Las ciudades de Cali, Medellín, Bogotá, Valledupar y Popayán han sido escenario de audiencias públicas en torno a la reforma laboral, aprobada en la Cámara de Representantes y ahora en discusión en la Comisión Séptima del Senado. En estos encuentros han participado sectores políticos, centrales obreras, empresarios y académicos, quienes han expuesto sus posturas a favor y en contra del proyecto.
Puntos clave del debate
Eliminación de los contratos sindicales:
Uno de los aspectos más controversiales es la eliminación de esta figura, contemplada en el artículo 67 de la reforma. El ministro de Trabajo, Antonio Sanguino, argumentó que el contrato sindical ha distorsionado el papel de los sindicatos, convirtiéndose en un mecanismo de tercerización que precariza el empleo, especialmente en el sector público. Según Sanguino, la reforma busca fortalecer la estabilidad laboral y garantizar condiciones dignas para los trabajadores.
Sin embargo, desde las centrales obreras y sectores sindicales, se cuestiona esta decisión, advirtiendo que eliminar los contratos sindicales restringiría la capacidad de los sindicatos para negociar directamente con los empleadores y gestionar beneficios para sus afiliados. Andrés Botero, presidente de la Cámara Ambiental del Plástico, sostuvo que esta figura permite a los sindicatos administrar recursos, instalaciones y beneficios, y su eliminación afectaría su operatividad.

Formalización del contrato de aprendizaje:
Otro punto de debate ha sido la propuesta de incluir el contrato de aprendizaje dentro del régimen laboral tradicional, con el fin de otorgar mayor estabilidad y mejores condiciones a los estudiantes en formación técnica y tecnológica.
Esta medida ha sido respaldada por sectores estudiantiles y el representante a la Cámara Alfredo Mondragón, quien destacó que en 2024 se firmaron más de 293.000 contratos de aprendizaje en grandes empresas y más de 50.000 en medianas empresas, mientras que las micro y pequeñas empresas han tenido una participación mínima.

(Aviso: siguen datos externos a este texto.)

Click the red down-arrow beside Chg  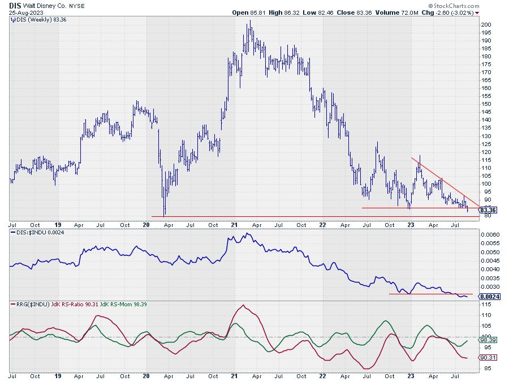[x=478, y=12]
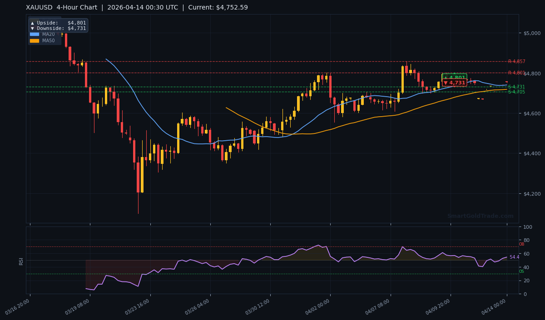Toggle visibility of the Upside/Downside info box

click(58, 25)
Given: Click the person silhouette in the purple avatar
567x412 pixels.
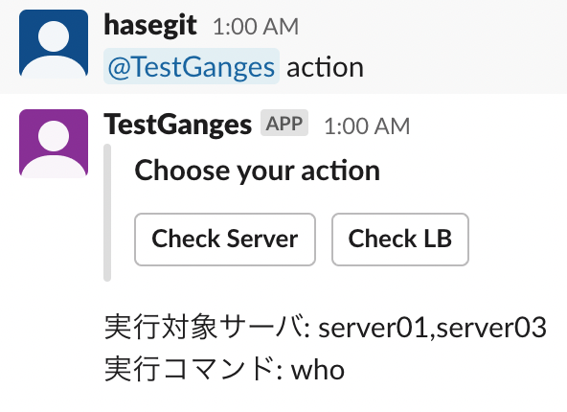Looking at the screenshot, I should pos(54,149).
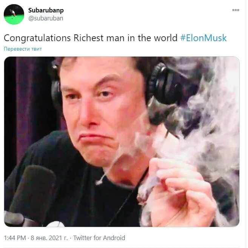Open the @subaruban handle
Image resolution: width=248 pixels, height=248 pixels.
point(46,18)
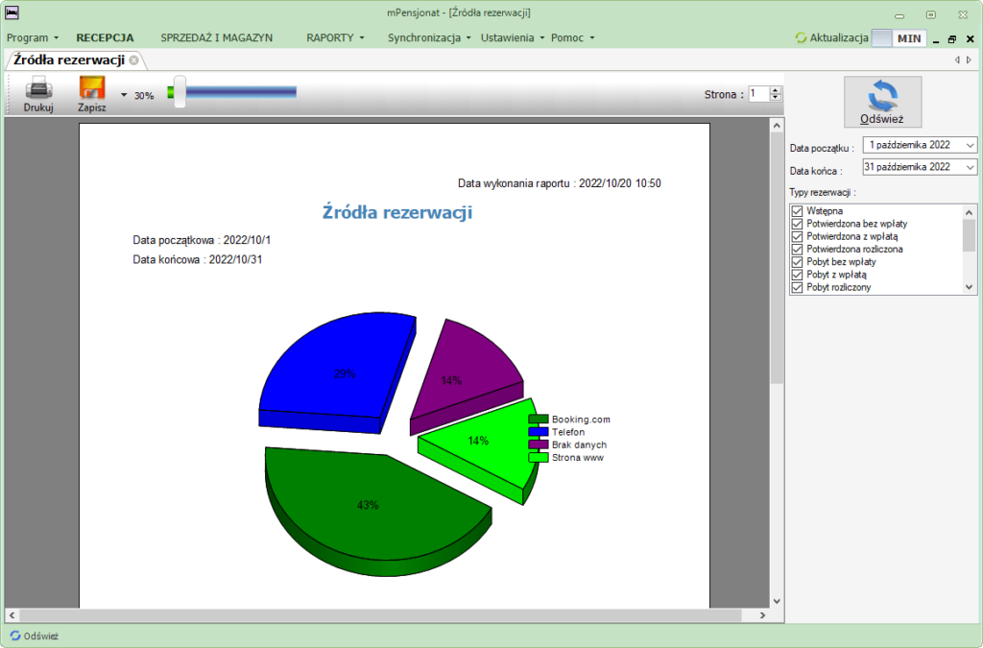Expand the Zapisz format dropdown arrow

(124, 95)
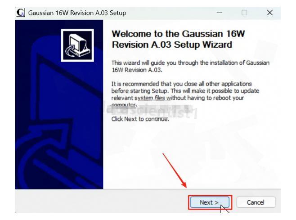Click the "It is recommended" paragraph text
The height and width of the screenshot is (220, 296).
185,94
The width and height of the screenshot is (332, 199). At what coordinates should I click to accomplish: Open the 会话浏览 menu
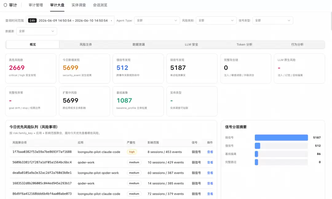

Por su parte, sectores empresariales advierten que la formalización de estos contratos podría representar un incremento del 45% en la carga prestacional, lo que podría desincentivar la contratación de aprendices. María Jimena Escandón, representante de la firma de abogados Orza, señaló que la medida pondría en riesgo el modelo actual de formación, aumentando costos y generando mayor informalidad laboral.
El debate sobre la reforma laboral continuará en el Senado, donde se espera una discusión amplia sobre estos puntos antes de su posible aprobación. La iniciativa sigue generando posiciones encontradas, con sindicatos y sectores estudiantiles exigiendo mayores garantías laborales, mientras que los empresarios advierten sobre los efectos económicos que podría generar.